Measuring Success 2

Well, I got a few responses to how to measure success on Facebook.  They basically fell into two categories.  1) A church is successful when they make new people feel very welcome.  This was best put by someone who said you make them feel like you’ve been waiting for them.  2) Sarcastic comments about measuring based on how big a church is.  I kind of did this in the initial post, so they fell along the same lines.

My sense is that most people understand that measuring the success of a church based purely on numbers isn’t a good way to go about it.  Pastors and leaders get drawn into the trap of doing this because it’s easy to quantify.  I don’t think most pastors really think success is about numbers, but try quantifying discipleship in ten seconds or less.

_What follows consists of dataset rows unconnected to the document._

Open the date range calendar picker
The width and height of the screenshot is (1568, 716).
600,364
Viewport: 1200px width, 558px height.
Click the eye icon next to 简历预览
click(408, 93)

There are no end to legitimate ways to go about measuring the success of a church because there are quite a few angles from which you can look at discipleship–hours spent serving the community, people studying the Bible, life transformation–and even then there are so many ways to approach each of these things.

When we talk about measuring the success of a church we need to first clarify that we are talking about success in the eyes of God.  Sometimes success in the eyes of our culture and the eyes of God are different things.  If we’re not after success in God’s eyes that’s a separate problem.  But assuming we’re after success in God’s eyes there are some things we can look for.  I want to propose what I call: the marks of a great church (in God’s eyes).  There are X of these and in the next few weeks I’ll take a look at each and include a metric you can use to measure these things in your church.  The marks of a great church are…

  1. A great church is devoted to prayer.
  2. A great church moves with God.
  3. A great church invests in the kingdom of God.
  4. A great church lives sent.
  5. A great church loves each other.
  6. A great church is unified.
  7. A great church grows in transforming knowledge.